Esther Kiobel is the lead plaintiff in Kiobel v Royal Dutch Shell Petroleum, a case poised to determine the future of US legal remedies for human rights abuses, which employs a US law passed in 1789, the Alien Tort Claims Act, to charge that Shell colluded with Nigerian authorities to carry out torture and killings of Ogoni activists.
The focus of this second round of arguments on extraterritorial application of US law centered on possible “friction” in foreign relations and negative impacts for US companies if they were to be held to account in other jurisdictions in a similar manner.

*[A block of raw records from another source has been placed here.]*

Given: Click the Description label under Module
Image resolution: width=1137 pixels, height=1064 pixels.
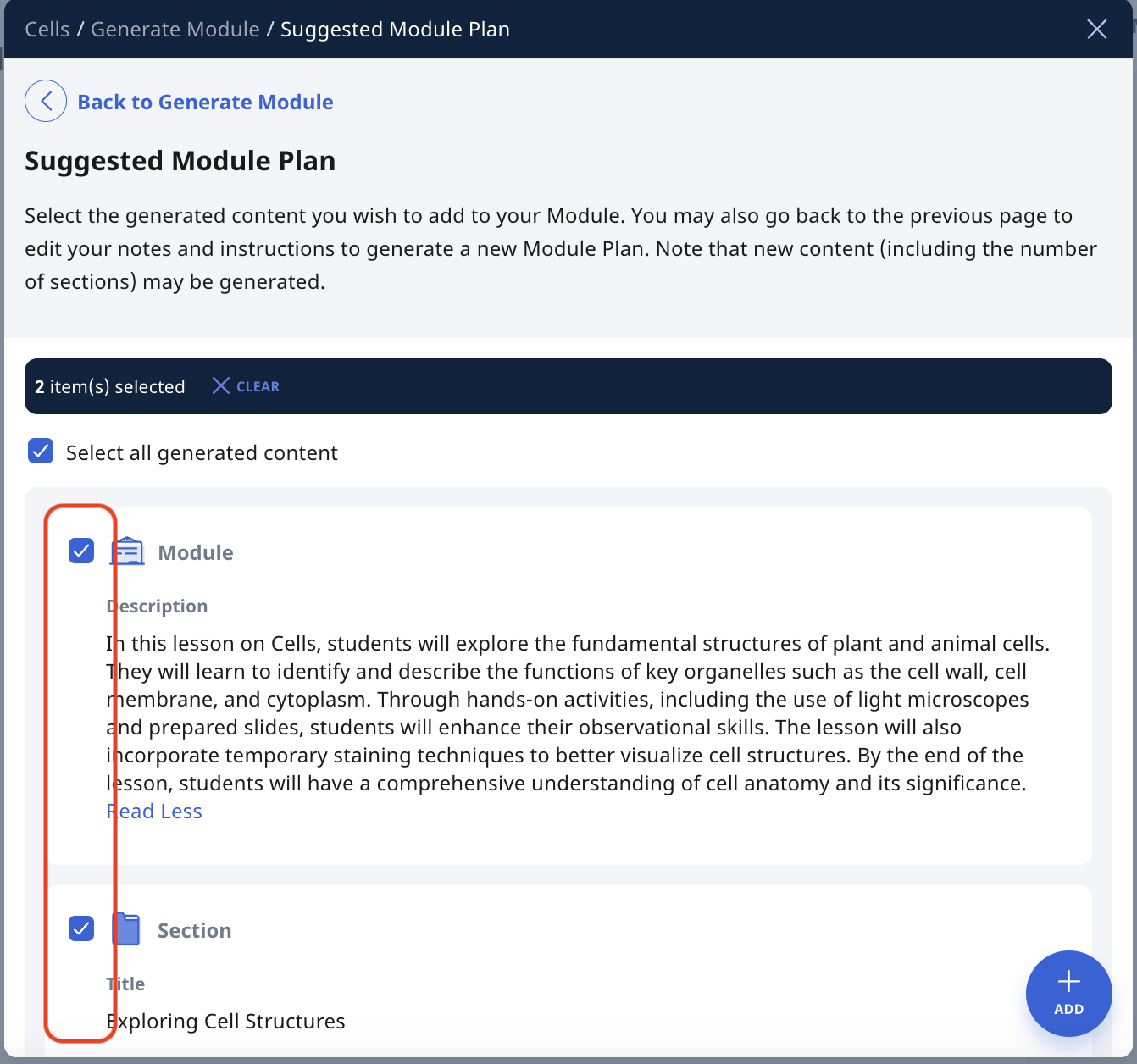Looking at the screenshot, I should pyautogui.click(x=157, y=606).
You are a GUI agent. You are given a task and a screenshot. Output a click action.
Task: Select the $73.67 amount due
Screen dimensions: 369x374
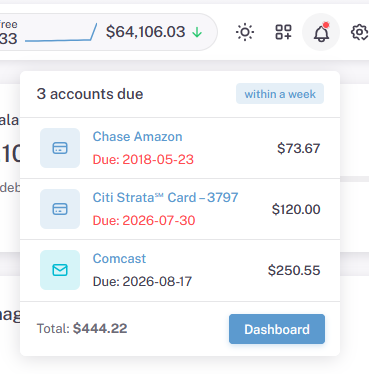point(299,148)
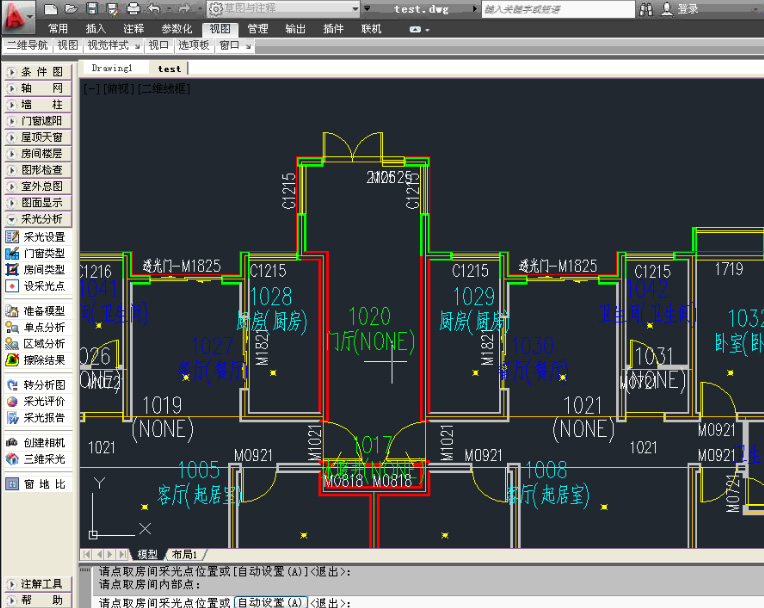Expand the 条件图 sidebar section
The image size is (764, 608).
[x=38, y=72]

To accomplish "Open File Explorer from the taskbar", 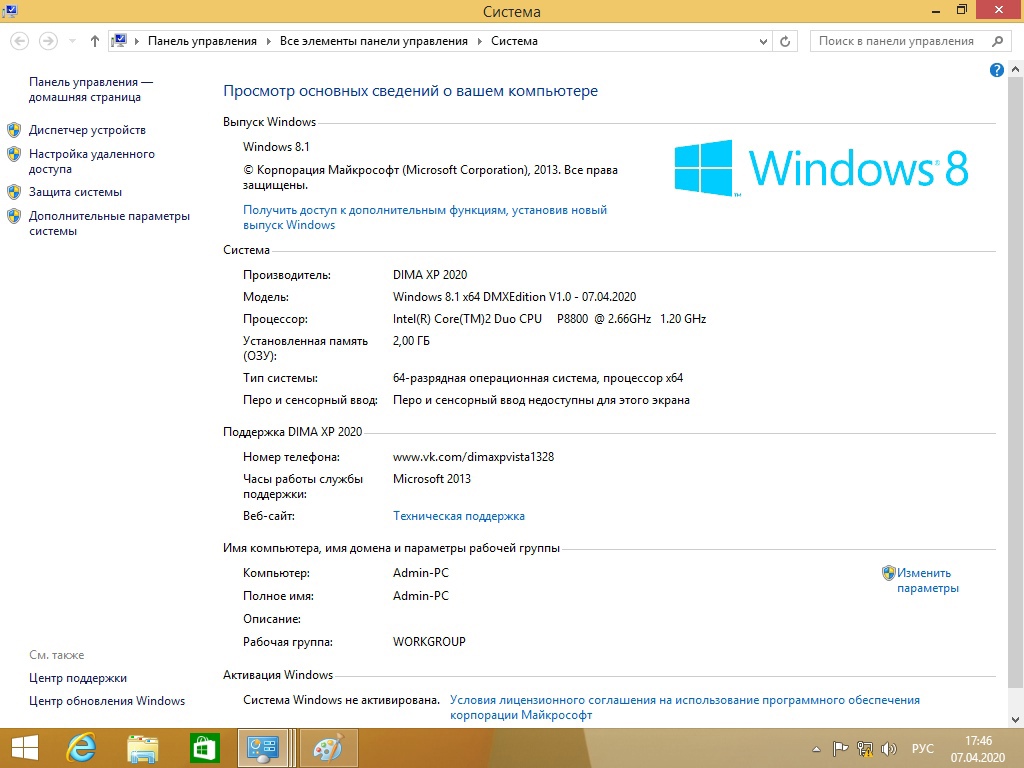I will click(x=143, y=748).
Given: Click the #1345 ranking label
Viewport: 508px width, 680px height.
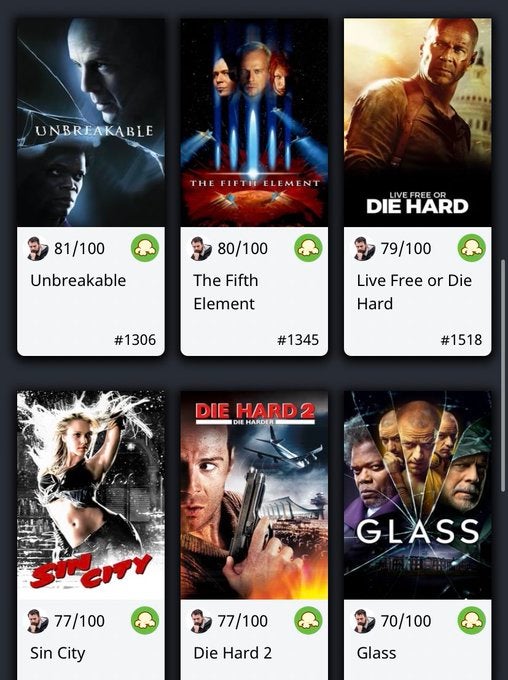Looking at the screenshot, I should [298, 340].
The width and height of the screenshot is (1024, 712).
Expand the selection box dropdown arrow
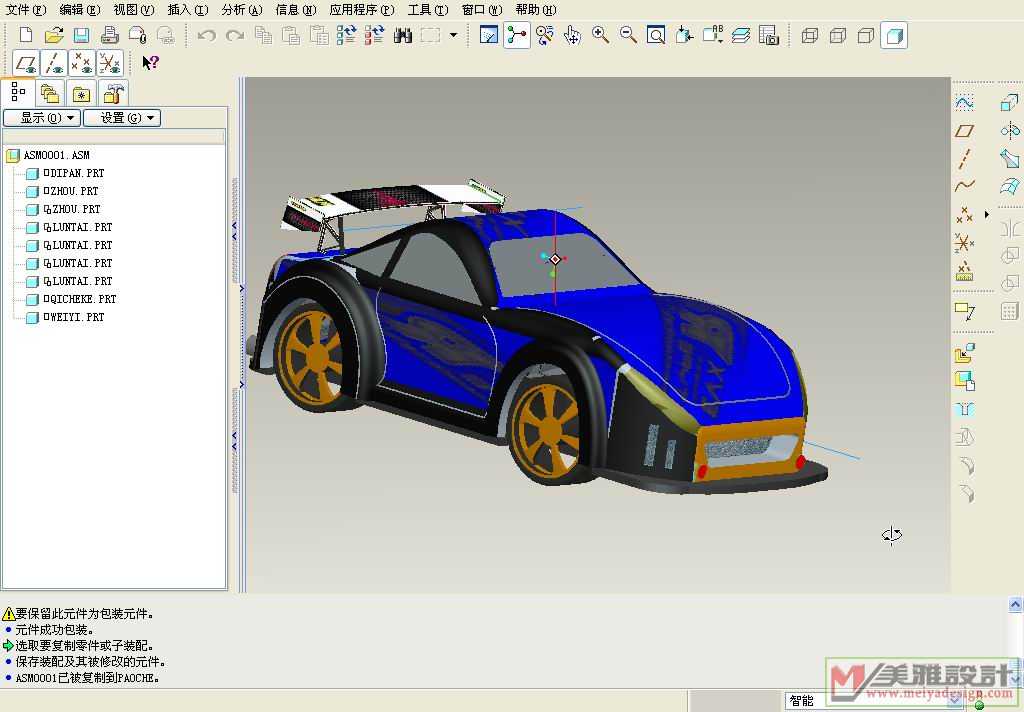(x=453, y=36)
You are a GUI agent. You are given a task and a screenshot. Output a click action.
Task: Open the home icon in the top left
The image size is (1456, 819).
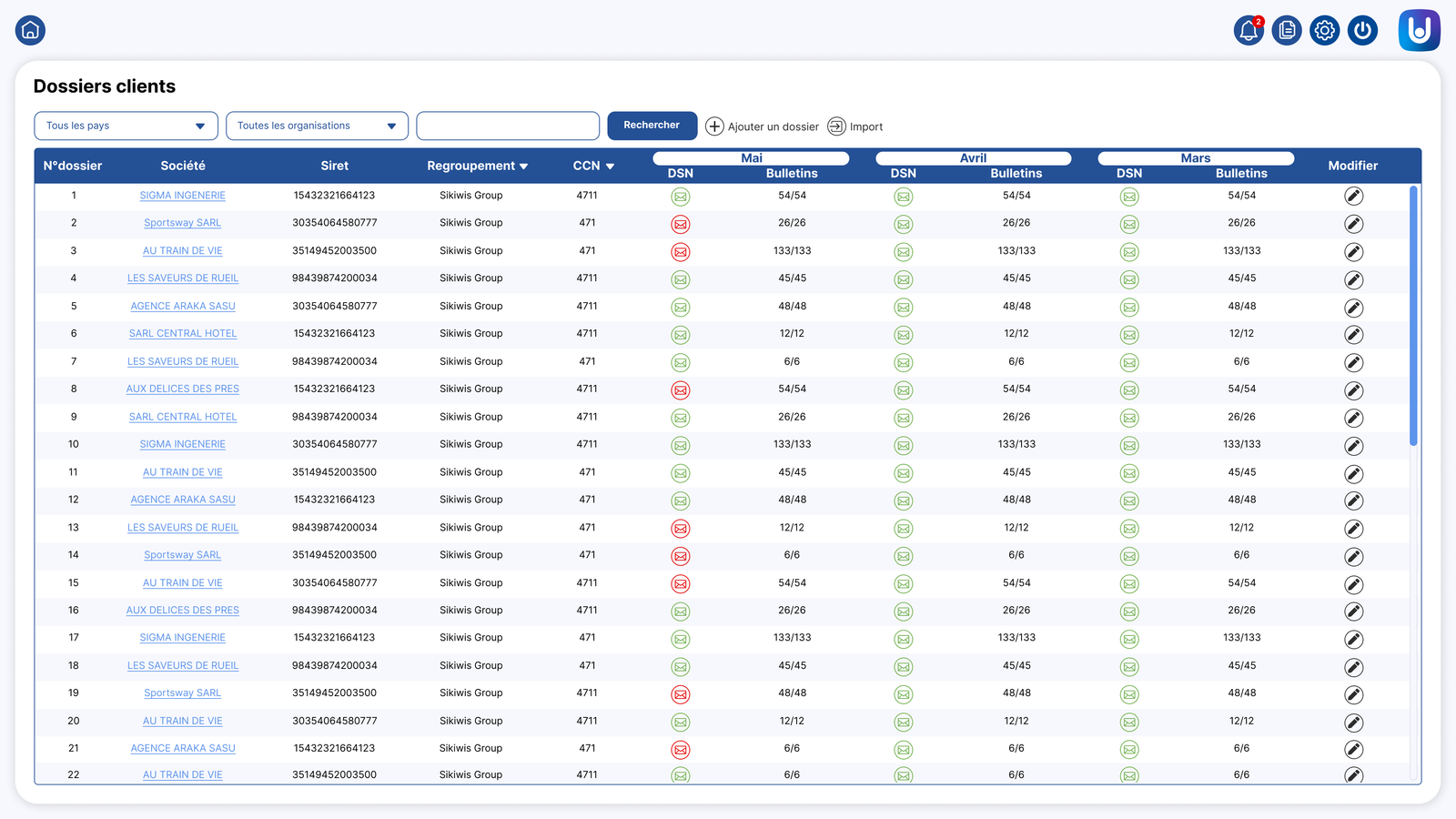pos(30,30)
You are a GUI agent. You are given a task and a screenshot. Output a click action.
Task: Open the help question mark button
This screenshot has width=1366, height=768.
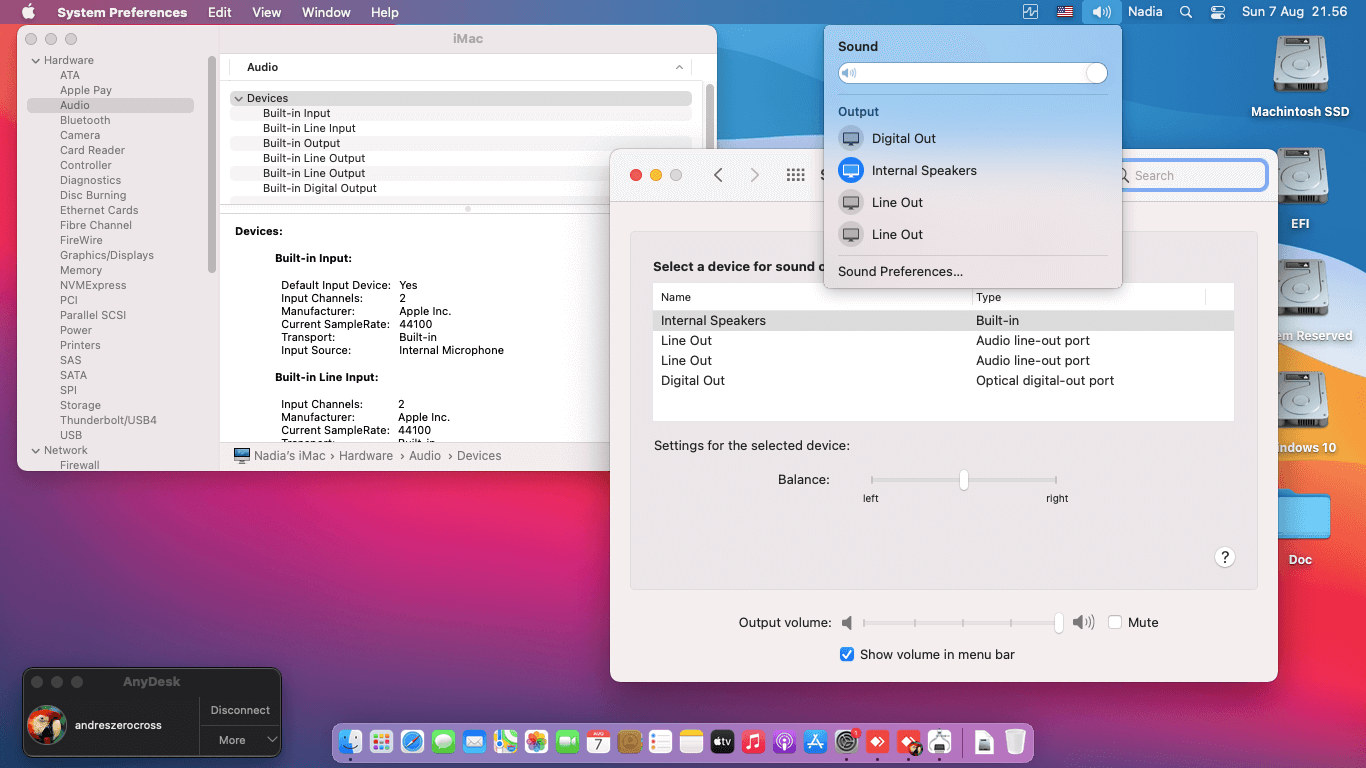pos(1225,558)
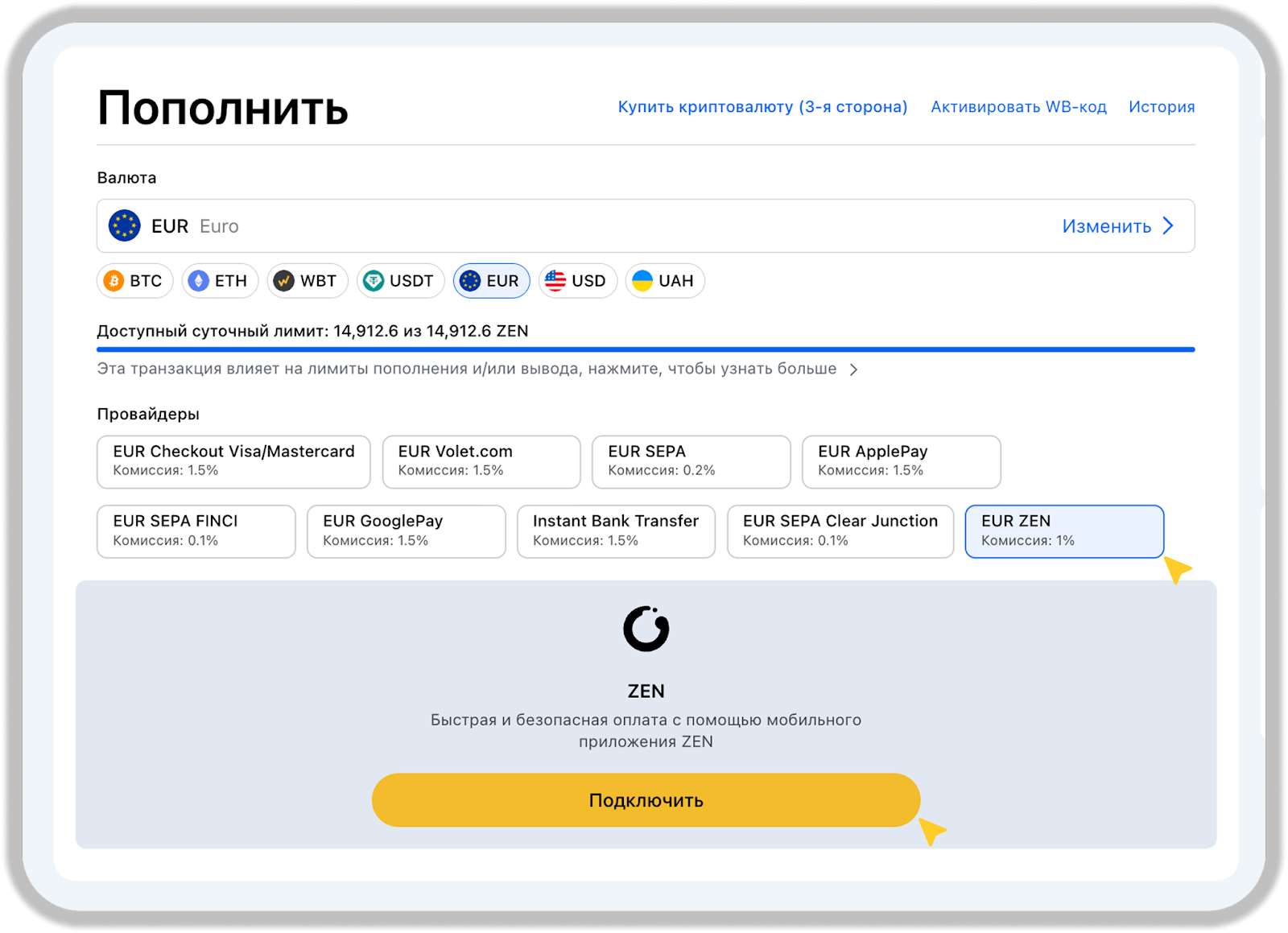Screen dimensions: 1288x933
Task: Open the История tab link
Action: click(1161, 107)
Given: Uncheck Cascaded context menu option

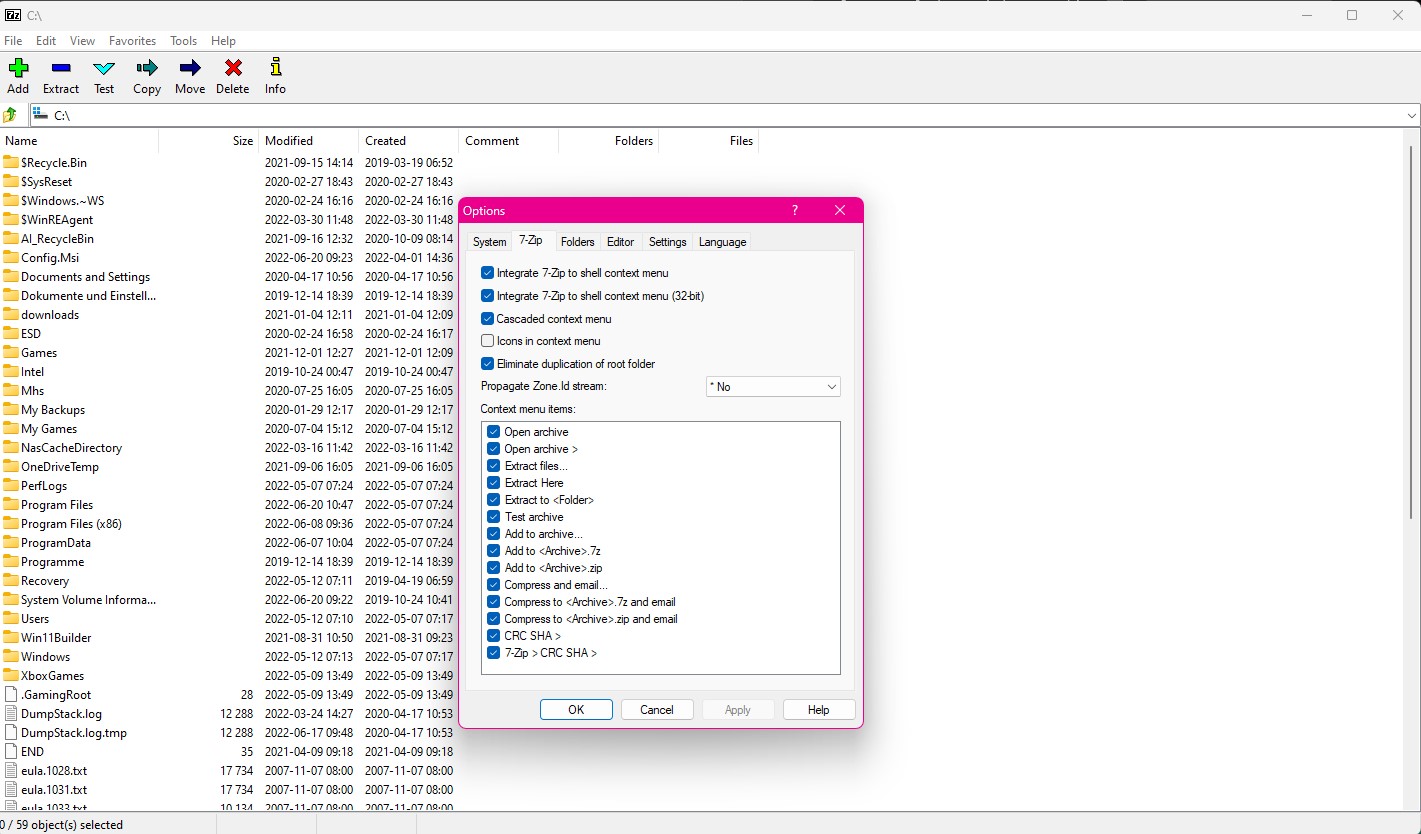Looking at the screenshot, I should click(x=488, y=319).
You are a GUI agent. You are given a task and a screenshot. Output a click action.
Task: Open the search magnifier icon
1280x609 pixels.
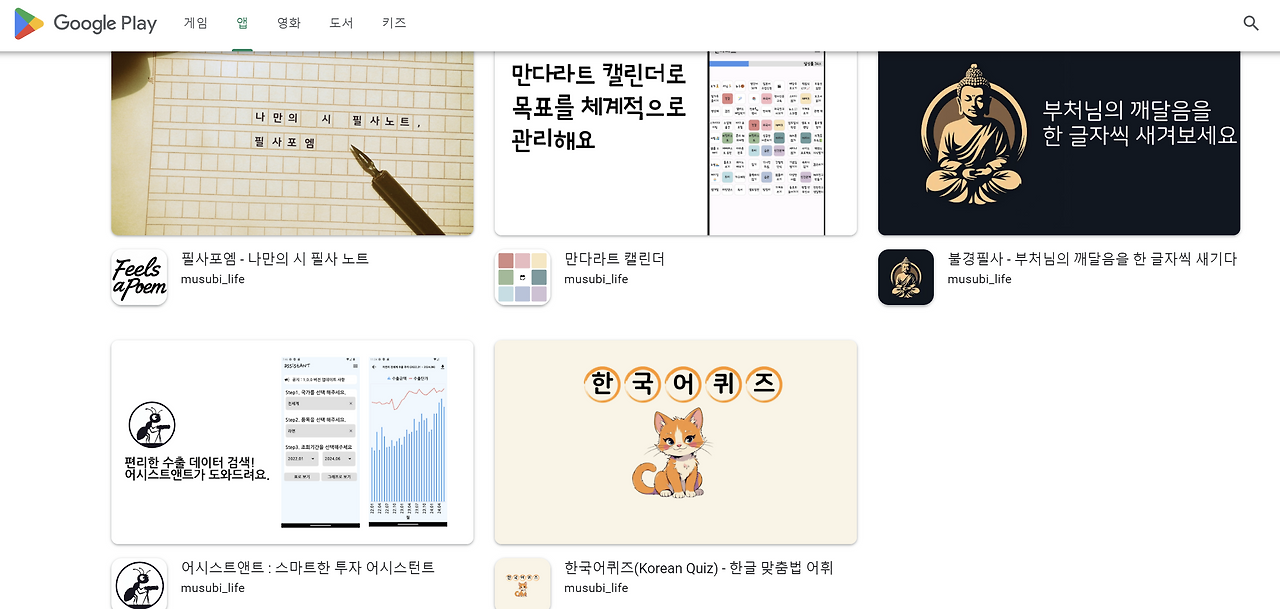tap(1251, 23)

The foremost inquiry was not whether the US should be imposing its understanding of law the world over, and whether it has a proper international human rights policing role to play, but rather if doing so would harm US interests—corporate or governmental—in other arenas.
When the arguments turned to the question of exhausting local remedies, it was not Nigeria—where the events occurred—that the justices were inquiring about; it was the UK and Netherlands, home countries to the company. The unspoken assumption being that the plaintiffs wouldn’t get a fair shake in Nigeria, Justice Alito asked only if the UK and Netherlands were fair judicial systems.
But while it is logical to sue a company where it is incorporated or headquartered, the court should be wary of a corporate-backed jurisdictional shell game.
In this regard, the Chevron-Ecuador experience is relevant. Facing a suit over environmental damage caused by its oil operations in Ecuador, Chevron dragged petitioners and the US court system through a flip-flopping of positions on where it was fair for them to be sued—first arguing vociferously that the case against it should be heard in Ecuador, then crying foul when the Ecuadorian courts handed down a substantial judgment against the company in February last year.
Shell is not arguing for Nigeria as venue, perhaps because of this backdrop and other factors, such as that Nigerian authorities have fined Shell over $5 billion for damages caused by a spill offshore last December. But, it might engage in such an argument, if the US shuts its doors and sends the case to its home countries.
We might not be waiting too long to find out if that would be its plan: today, Friends of the Earth Netherlands and Nigeria announced that a Dutch court will hear environmental claims against Shell in The Hague, with a first required appearance by the parties next week.
Shell should expect to face legal action in any of these jurisdictions—its operations, products, services, employees, financing and profits travel easily across borders to its own benefit. Responsibilities and obligations should not, by contrast, dissipate between filings and motions and legal arguments.
Rich, powerful corporations have the resources to globe-trot to avoid liability. Survivors of mass corruption, human rights abuse and environmental destruction often do not.